Maintaining student involvement

  1. Hold three-minute “town meetings” to discuss an issue or concern.
  2. Have students role-play situations.
  3. Have students construct test items.
  4. Let students test each other.
  5. Group students and have them construct concept maps on transparencies; share them with the class.
  6. Invite students to write questions that need attention on the board before you arrive each day.
  7. Do activities or exercises at the beginning of class before “lecturing” instead of afterward. Doing it this way captures students’ interest and focuses them on the topic. The experience helps them want to understand it. Doing it first also makes the experience the priority.
  8. When teaching the same students for an afternoon, give them a break after every 50 minutes to an hour.
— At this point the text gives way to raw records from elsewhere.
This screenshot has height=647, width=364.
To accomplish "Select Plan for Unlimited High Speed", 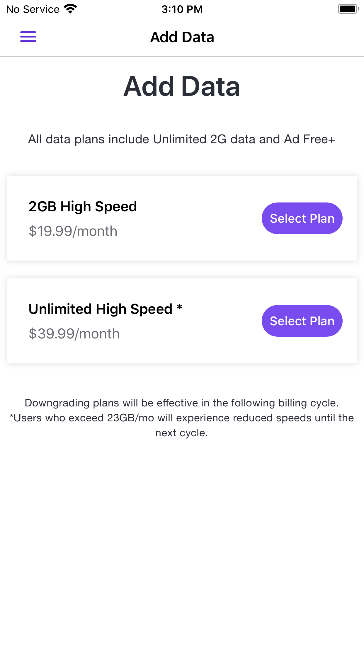I will [302, 321].
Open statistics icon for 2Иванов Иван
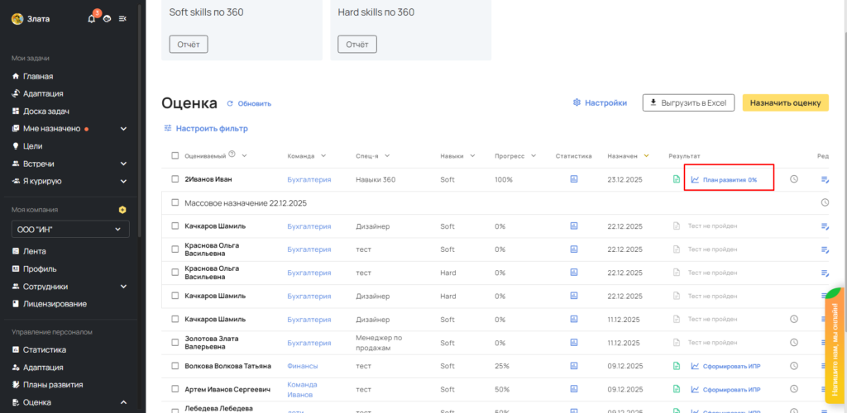Screen dimensions: 847x413 [574, 179]
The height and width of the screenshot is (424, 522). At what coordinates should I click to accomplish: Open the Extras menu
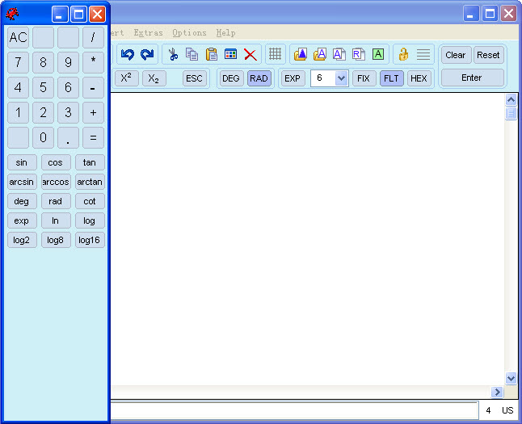148,33
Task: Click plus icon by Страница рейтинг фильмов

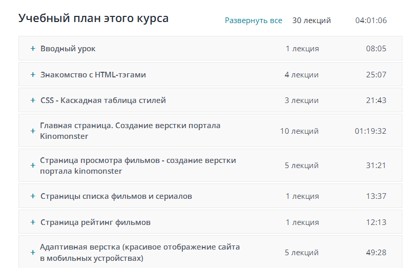Action: click(x=33, y=222)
  9. If you want a class that is dynamic and involved, get students active early with icebreakers and opportunities to contribute to class using short presentations.
  10. Assign a pair of students to do an overview of a useful reference book and present it to the class.
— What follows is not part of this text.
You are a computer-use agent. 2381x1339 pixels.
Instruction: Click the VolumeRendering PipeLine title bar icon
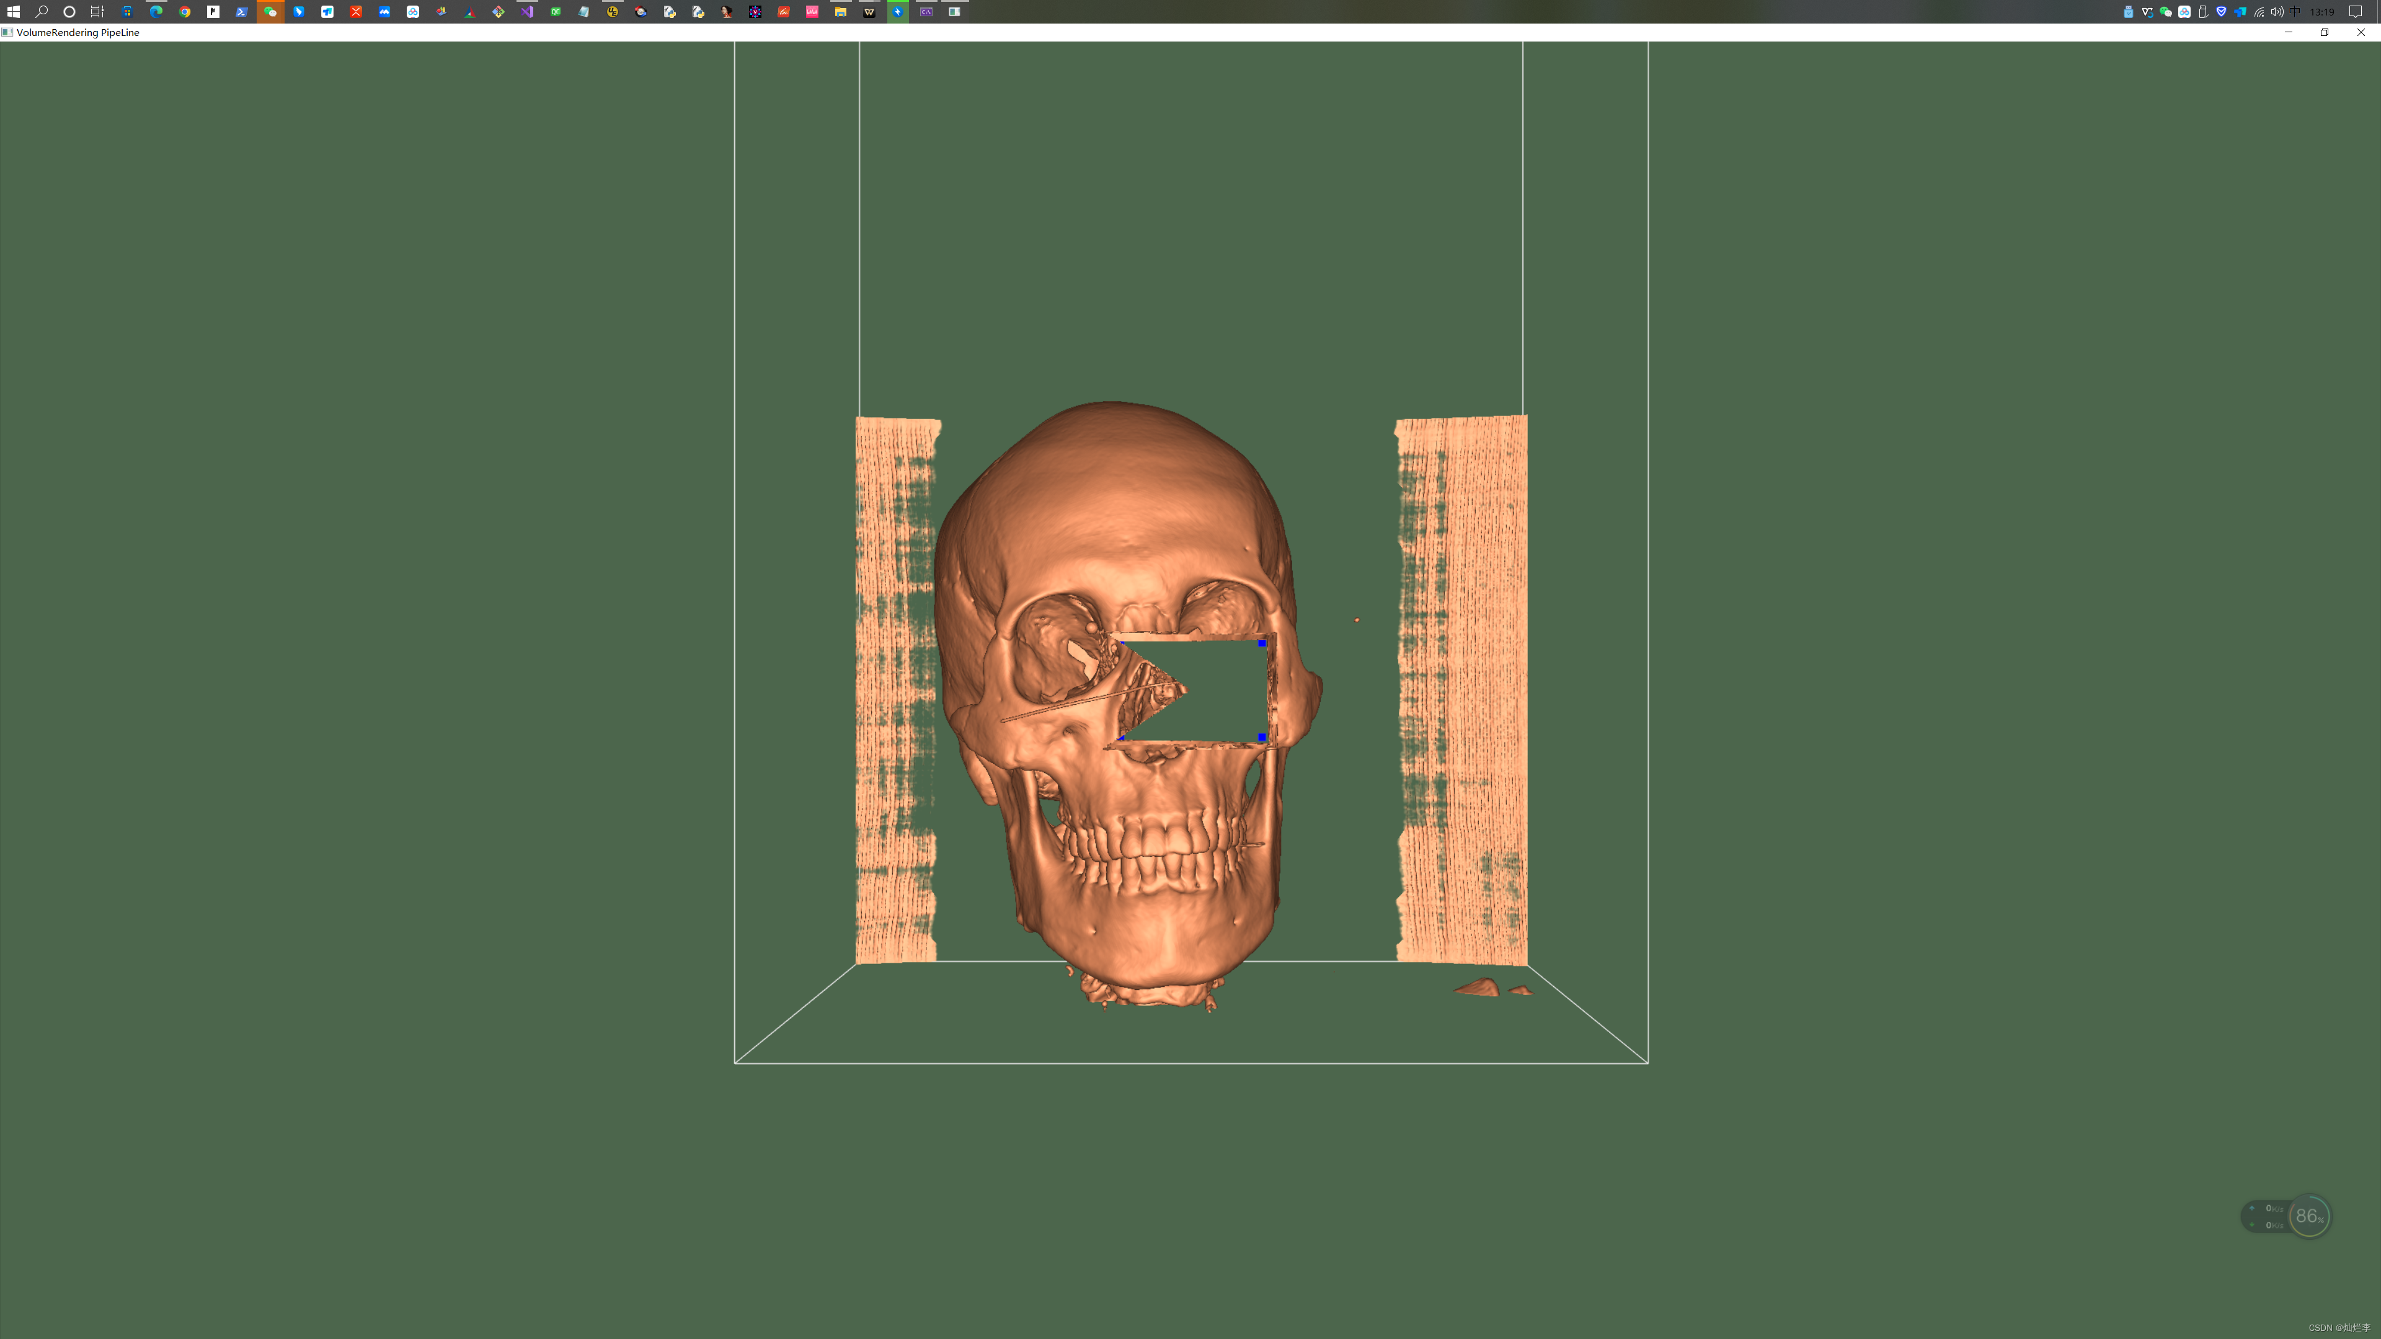coord(7,32)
  11. Break out the candy if your students look lethargic.

Building classroom teams

  1. Group students and have each group teach part of a chapter to the rest of the class.
  2. Encourage the formation of study groups; then give pointers on how to establish and maintain effective study groups.
  3. Use a “parking lot” flipchart for issues that are not central to the discussion material then follow up with each student.
  4. At the beginning of the semester, for planned small group or paired work, offer the option of working alone as some students may initially be uncomfortable with sharing their work with others.
  5. Use collaborative learning techniques to build effective learning groups.
  6. Have students exchange phone numbers with several other class members.
  7. Use positive interdependence principles in setting up collaborative groups, for example, “all for one and one for all” attitudes.
  8. Define and assign specific roles for getting group work accomplished, such as recorder, reporter, clarifier, cheerleader, checker, etc.
  9. Form “base groups” that stay together all semester to exchange information and provide support and assistance in mastering course material.
  10. Use cooperative reading pairs whereby students pair up to read to each other and discuss what they are reading.
  11. Assign group projects to be completed inside/outside class.
  12. Use students’ competitive instincts to foster informed debates in class on a course topic.